:: Task requirements ::
Could you return every record below word for word, leaving out the pictures?

:: Stored dataset items ::
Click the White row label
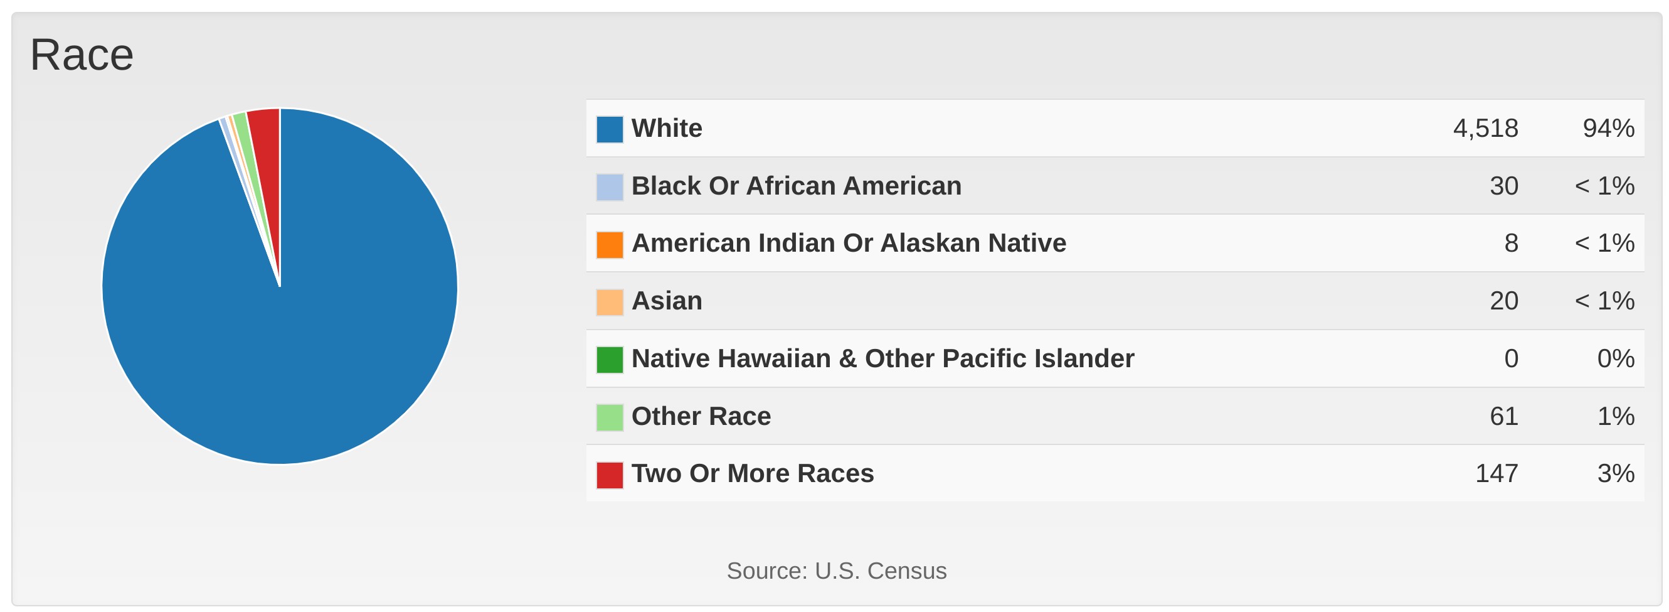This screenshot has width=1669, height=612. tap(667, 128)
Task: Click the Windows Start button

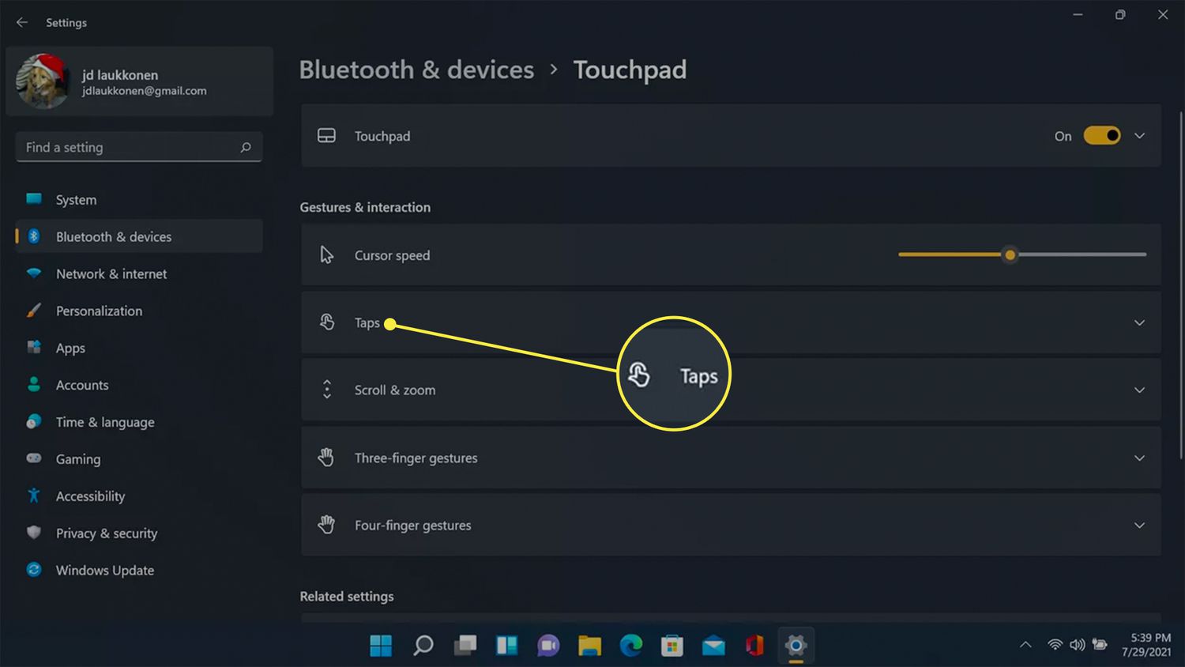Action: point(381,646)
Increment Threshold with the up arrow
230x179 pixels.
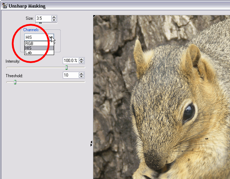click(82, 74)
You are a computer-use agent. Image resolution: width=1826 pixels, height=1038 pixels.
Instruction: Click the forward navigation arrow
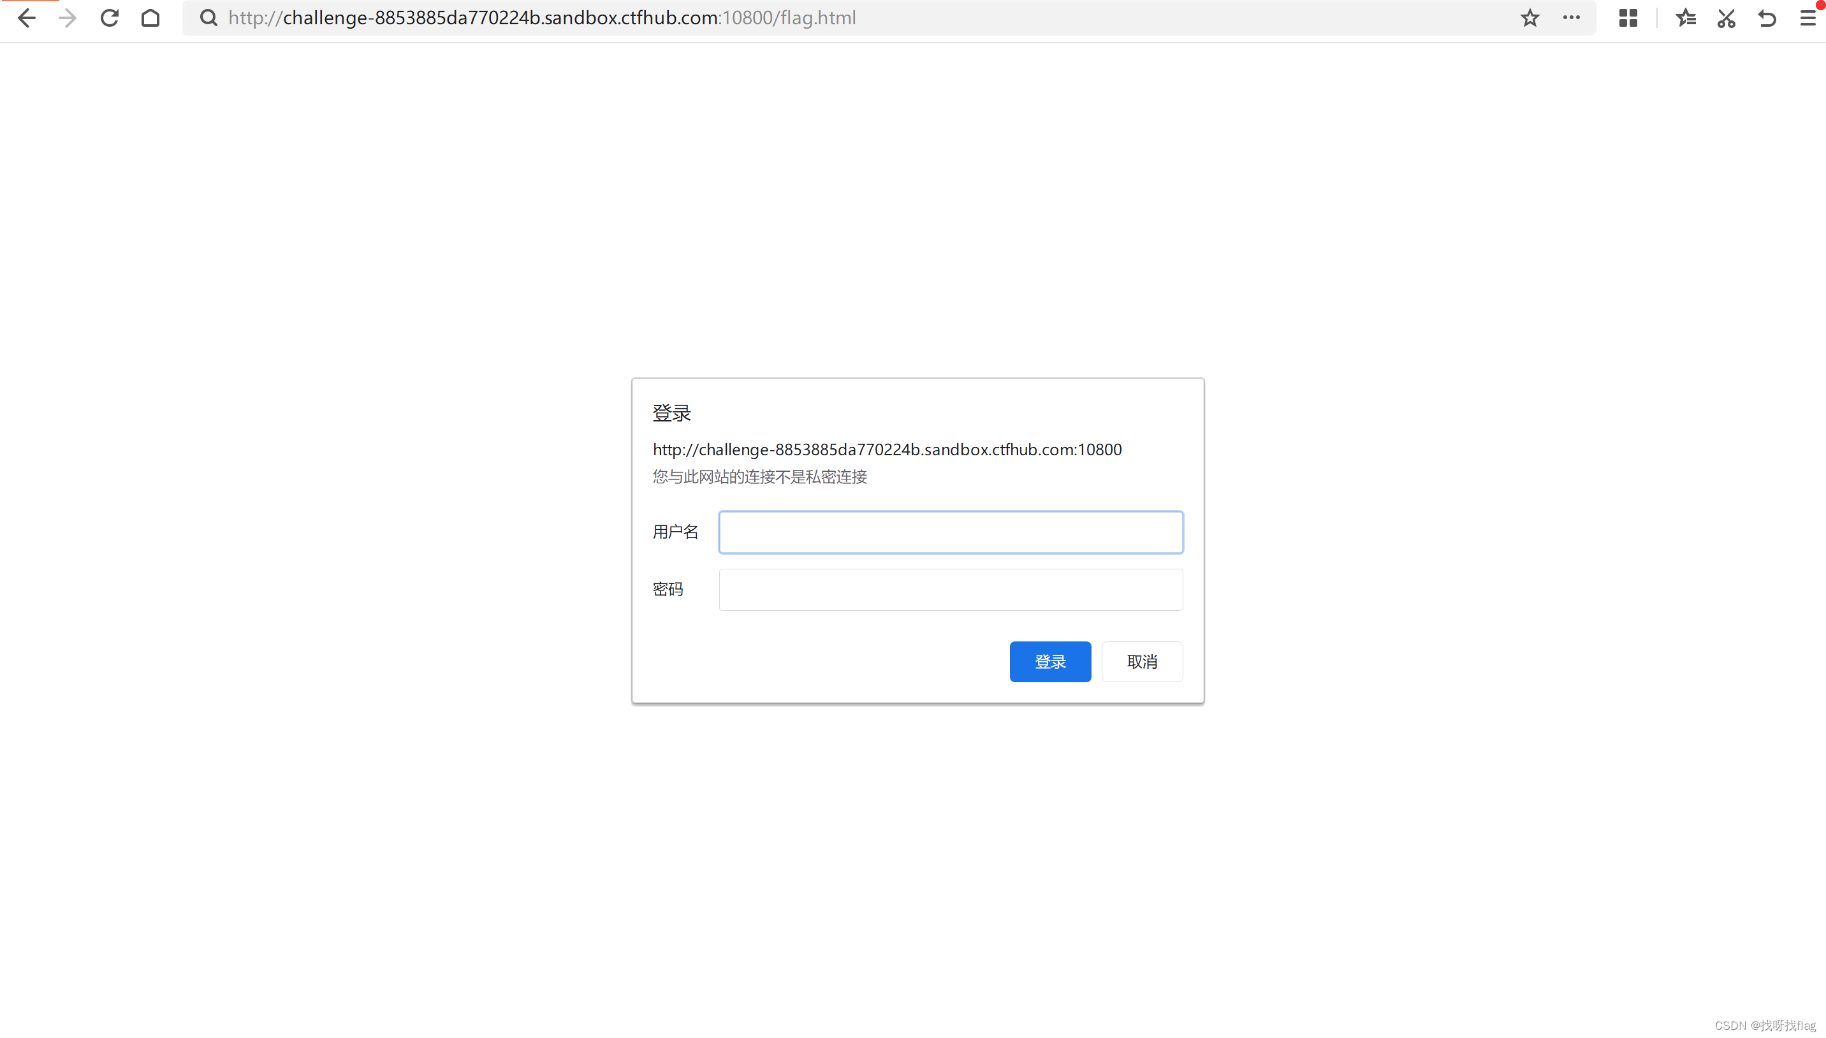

:: Your response ::
Click the White row label
This screenshot has width=1669, height=612. tap(667, 128)
Task: Click the Windows Start button

Action: point(381,646)
Increment Threshold with the up arrow
230x179 pixels.
click(82, 74)
You are a computer-use agent. Image resolution: width=1826 pixels, height=1038 pixels.
Instruction: Click the forward navigation arrow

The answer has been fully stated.